SOURCE RECORDS below:
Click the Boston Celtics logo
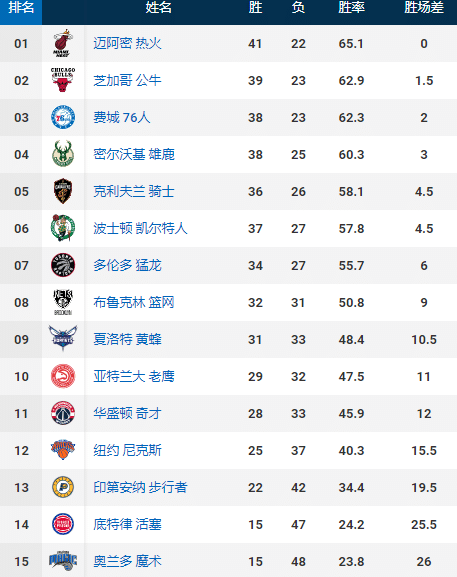click(63, 228)
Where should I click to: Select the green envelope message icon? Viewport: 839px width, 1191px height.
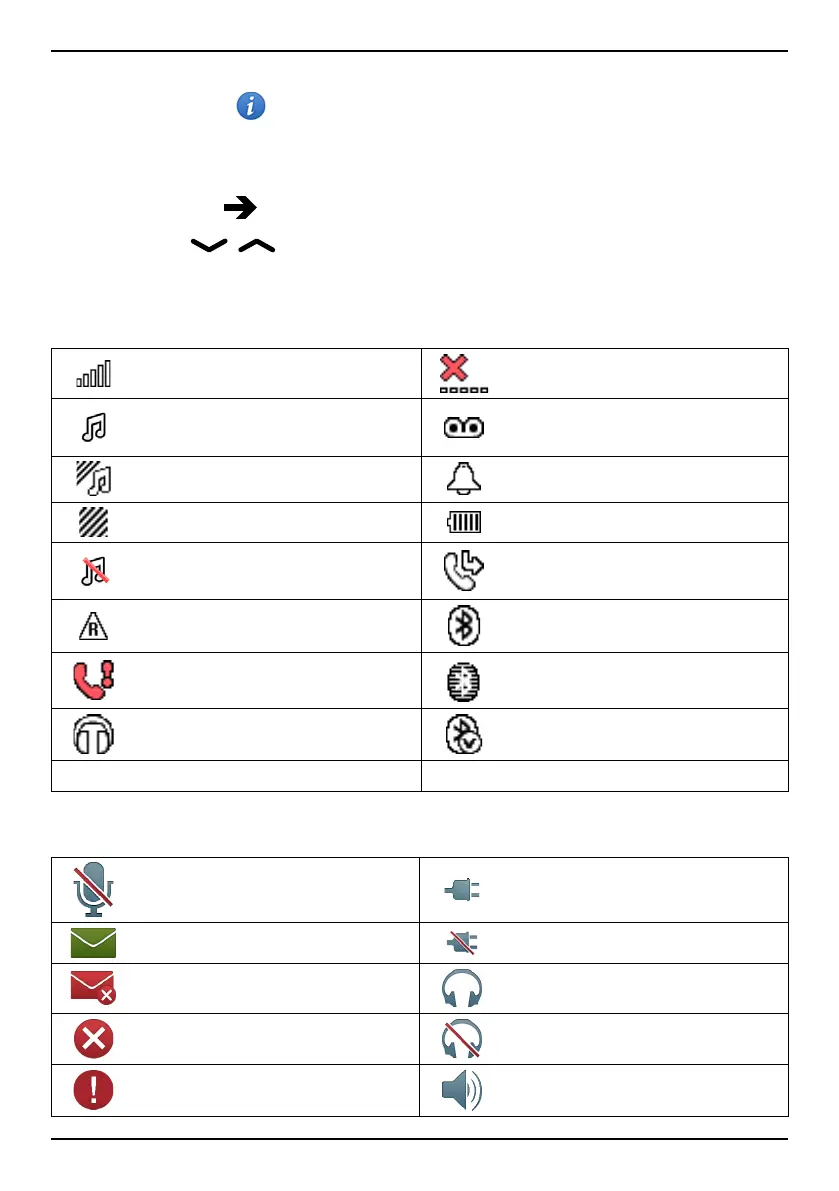[93, 942]
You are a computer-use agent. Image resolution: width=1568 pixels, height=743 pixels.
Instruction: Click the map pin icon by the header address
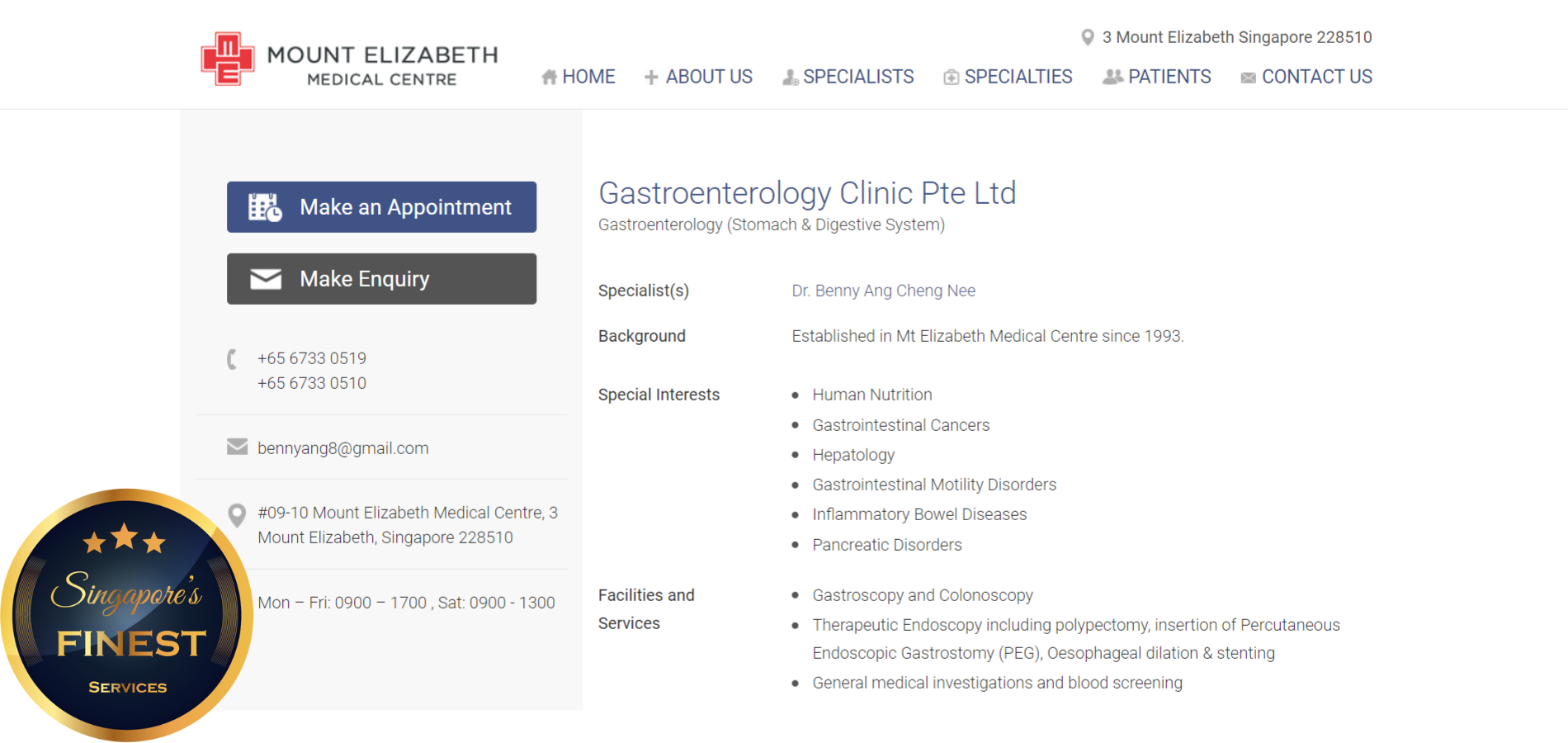1088,37
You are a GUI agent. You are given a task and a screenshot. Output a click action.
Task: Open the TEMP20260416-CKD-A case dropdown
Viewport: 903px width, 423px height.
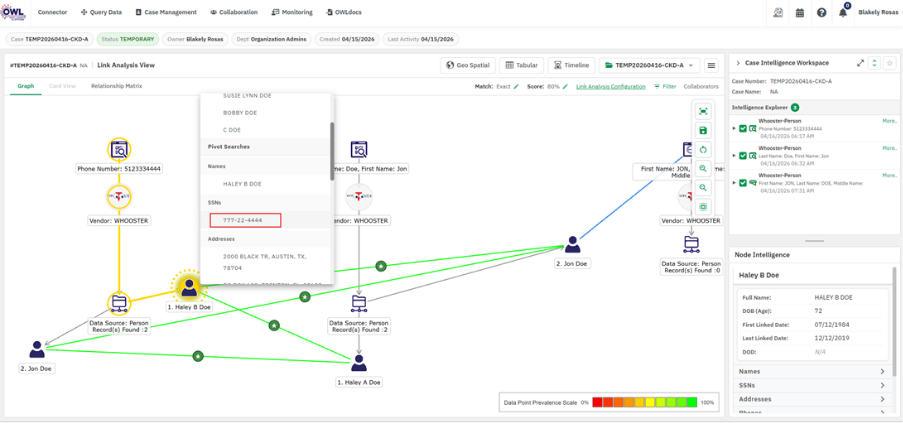click(x=650, y=66)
End of SOURCE RECORDS.
HOW TO COMPLETE THIS TASK
Skip the pictures and give the entries above again word for word.

RESPONSE TO THIS TASK
Click the Boston Celtics logo
click(63, 228)
Where should I click to: Select the green envelope message icon? Viewport: 839px width, 1191px height.
[93, 942]
You are a computer-use agent. Image resolution: width=1568 pixels, height=743 pixels.
Instruction: Click the map pin icon by the header address
1088,37
You are a GUI agent. You are given a task and a screenshot. Output a click action.
Task: Open the TEMP20260416-CKD-A case dropdown
Viewport: 903px width, 423px height.
click(x=650, y=66)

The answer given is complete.